Luzia began its Grand Chapiteau tour in North America in a white and yellow Big Top whose solar system elements reflect the importance of space, and especially the moon, in Mexican culture. The main tent is white with yellow curves to represent the paths of the planets around the moon, and the artistic tent is yellow to represent the sun. A Tapis Rouge tent was introduced at the San Francisco run.
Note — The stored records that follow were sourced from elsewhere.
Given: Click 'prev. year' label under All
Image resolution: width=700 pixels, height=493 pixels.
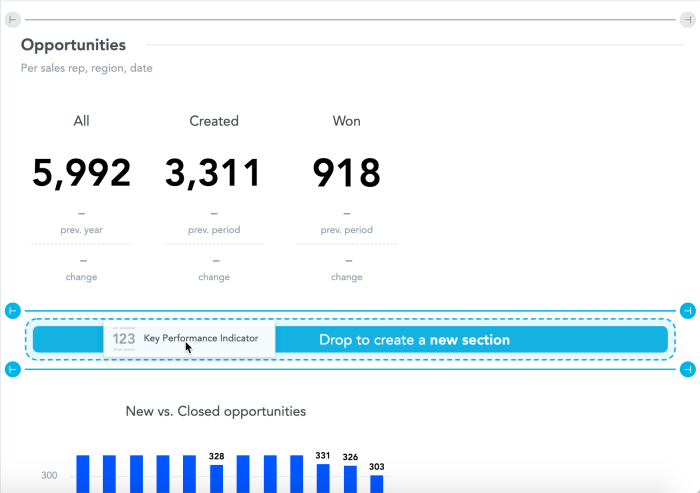Looking at the screenshot, I should click(x=81, y=230).
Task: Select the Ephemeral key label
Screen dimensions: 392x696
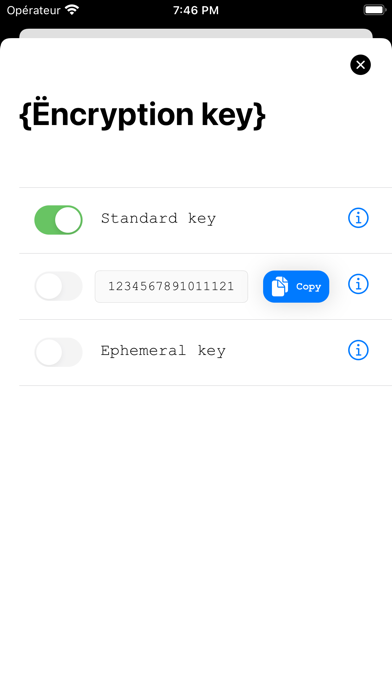Action: [163, 351]
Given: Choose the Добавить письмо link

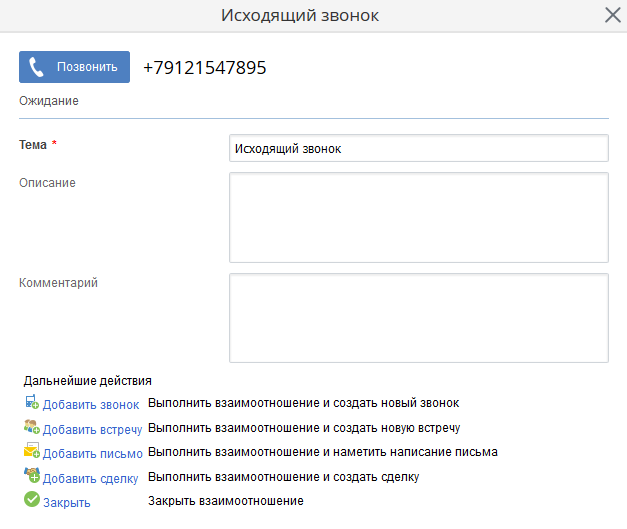Looking at the screenshot, I should click(x=92, y=453).
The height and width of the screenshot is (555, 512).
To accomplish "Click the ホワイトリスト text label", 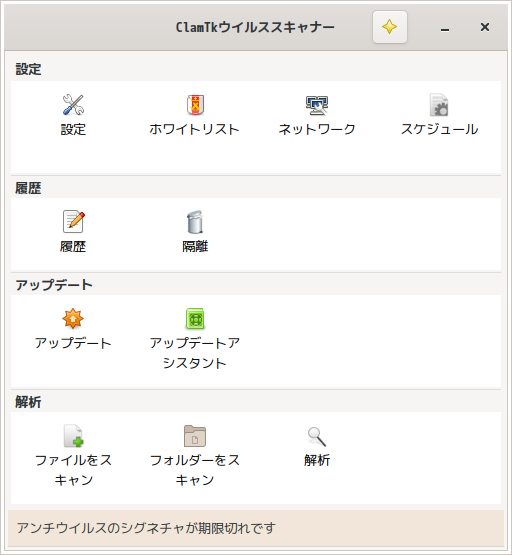I will [x=194, y=129].
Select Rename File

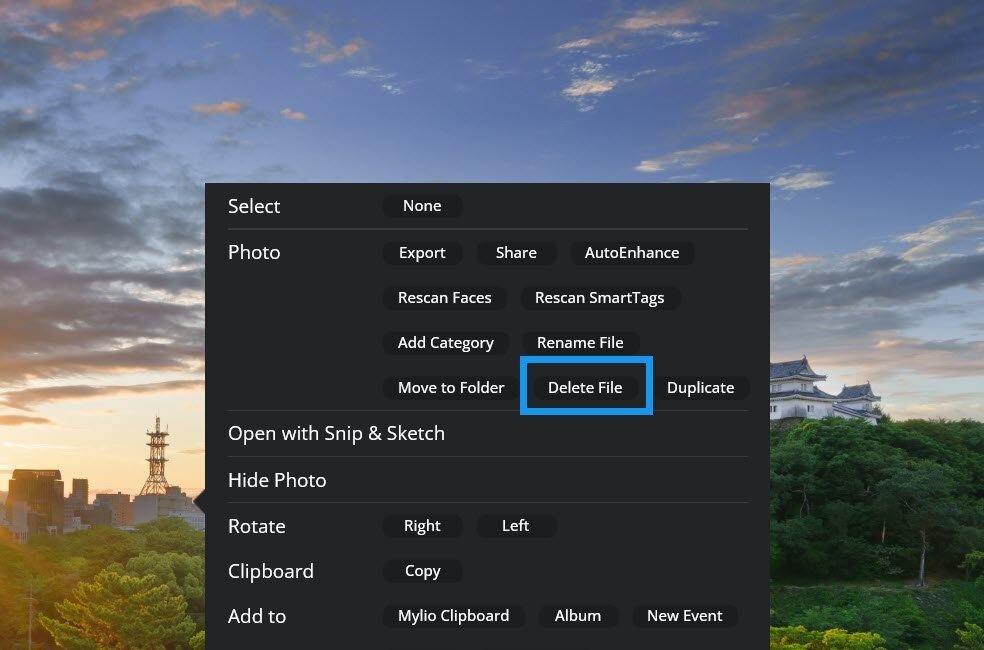pos(580,343)
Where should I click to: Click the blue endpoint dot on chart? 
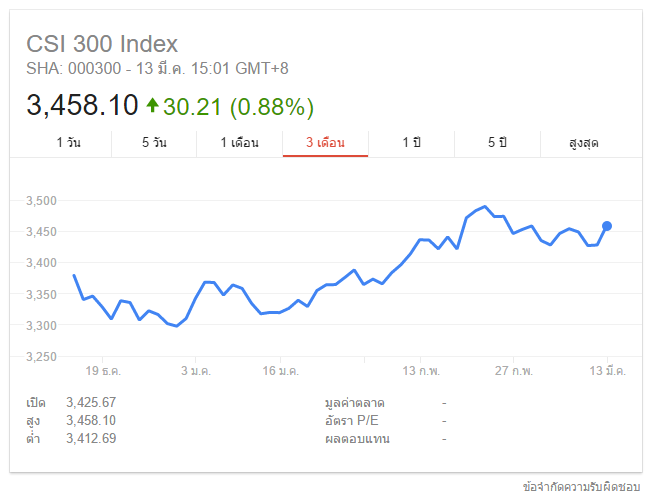(607, 226)
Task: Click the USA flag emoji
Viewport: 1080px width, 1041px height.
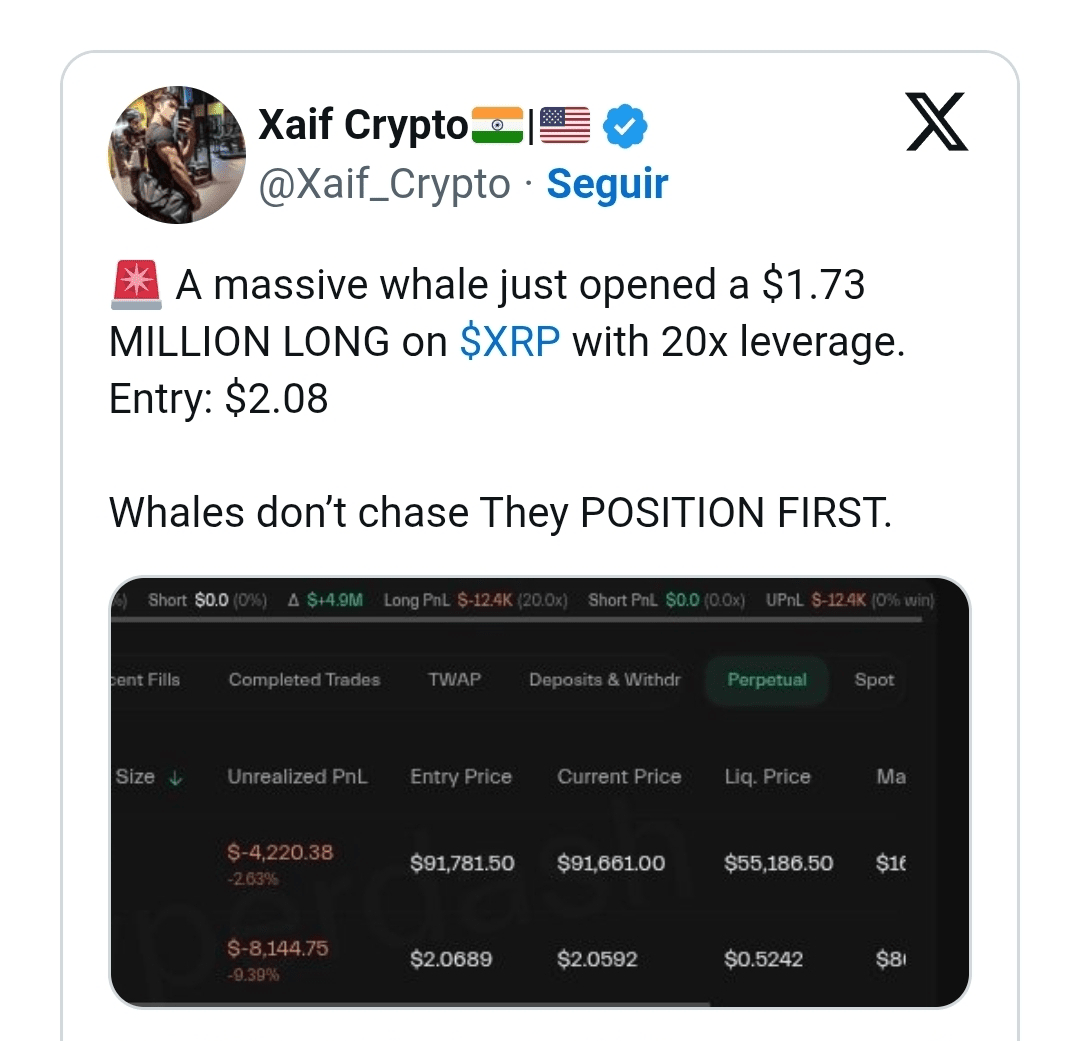Action: (x=565, y=126)
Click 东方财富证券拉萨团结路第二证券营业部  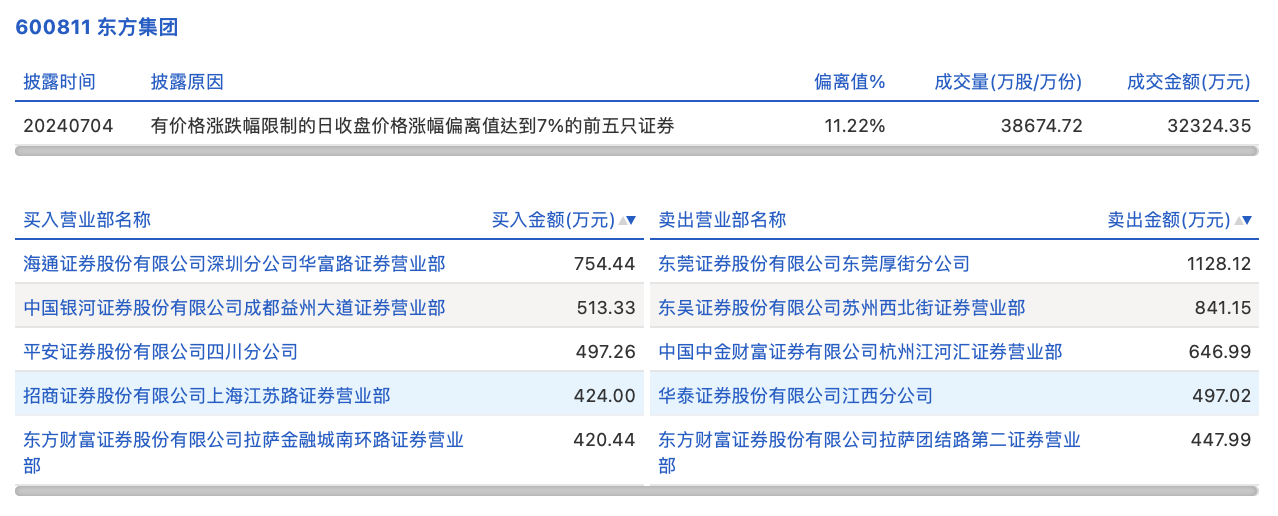[870, 440]
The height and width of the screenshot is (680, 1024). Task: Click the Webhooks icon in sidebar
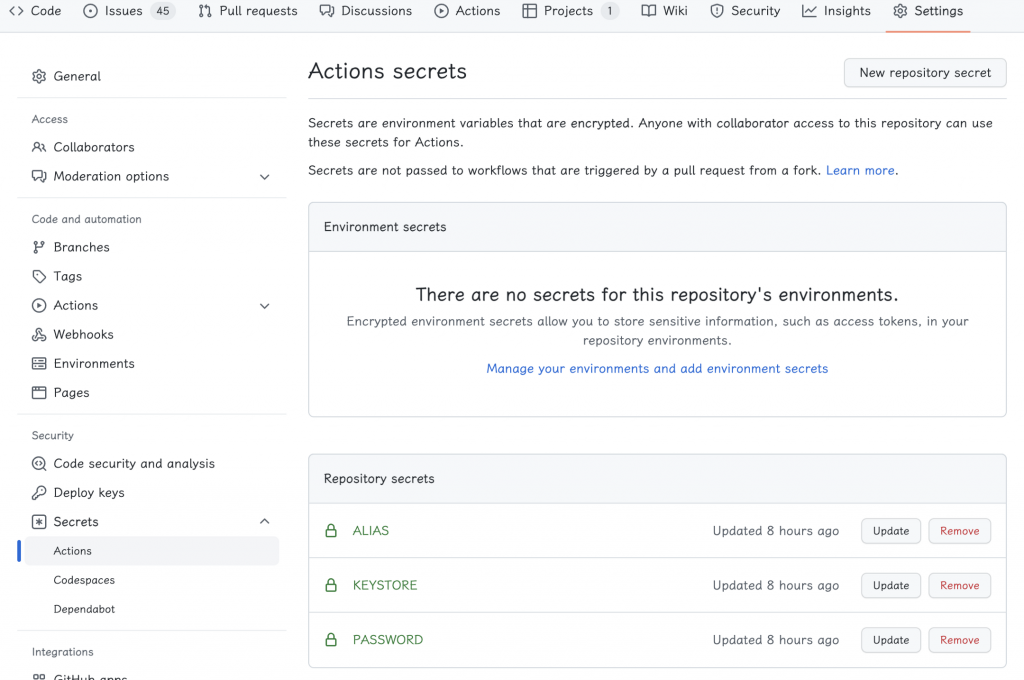39,335
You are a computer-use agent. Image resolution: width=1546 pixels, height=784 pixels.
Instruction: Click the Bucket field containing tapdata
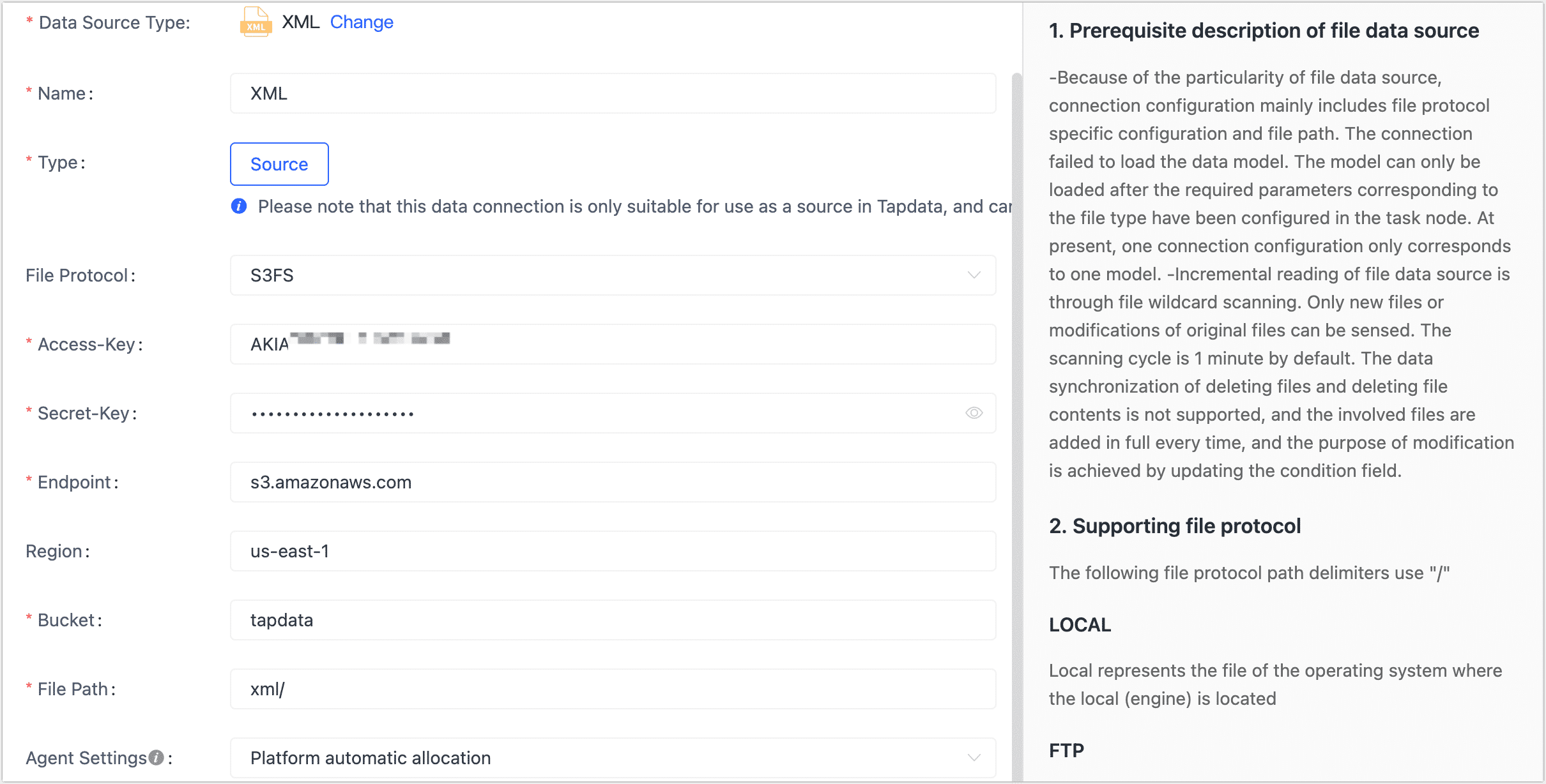point(612,620)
== Rain curtain and pool ==
A notable aspect of Luzia is the center-stage rain curtain which was created by French company Aquatique Show. The rain truss consists of a rotating chassis with a line of individually-controlled valves to precisely release water, creating patterns and images. The chassis also has twelve lights to illuminate and emphasize the rain, and the floor of the stage is perforated to let water drain. The falling rain displays common Mexican patterns, animals, and foliage/trees.

The stage features a 3000 liter pool and a separate truck outside of the tent with a 3500 liter tank to store water for the pool and rain curtain during/in-between shows. The system also allows the water of the pool to be pumped to the truck so it can be filtered and cleaned. The water temperature is kept in the upper 30s (~100 °F) for the comfort of the performing artists.

==Critical reception==
The Guardian, "Luzia is one of the company’s stronger shows and also brings surprises and engaging, tongue-in-cheek characters."

Los Angeles Times, "The result feels less like a circus than some sort of high-end tech trade show, the acts seemingly rushed through on the way to the next gadgetry display."